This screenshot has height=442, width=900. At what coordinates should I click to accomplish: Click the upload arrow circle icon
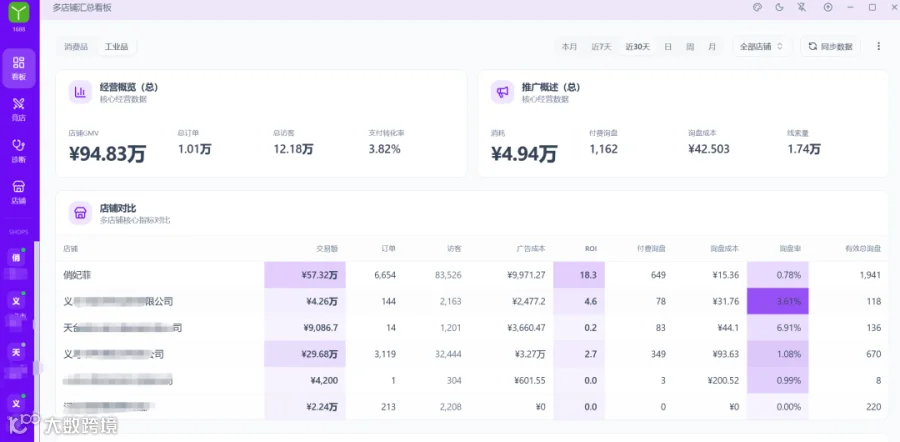point(828,7)
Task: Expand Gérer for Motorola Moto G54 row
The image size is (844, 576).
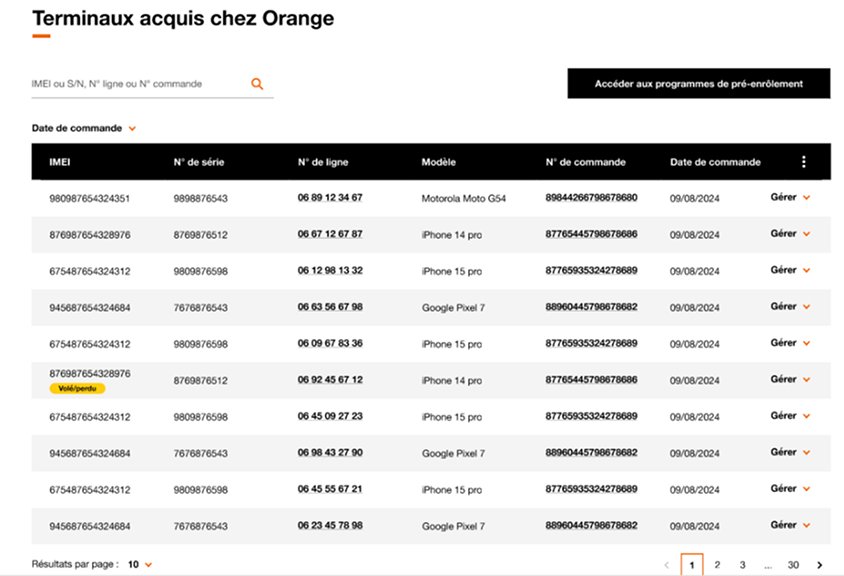Action: 790,198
########################################
_Set task:_ Switch "icon" to "symbol" throughout the entries above and write them out again with everything else unchanged. Leave the pictures out.

_Exercise answer:_
This screenshot has height=442, width=900. At what coordinates should I click to accomplish: Click the upload arrow circle symbol
point(828,7)
Task: Expand Gérer for Motorola Moto G54 row
The image size is (844, 576).
Action: 790,198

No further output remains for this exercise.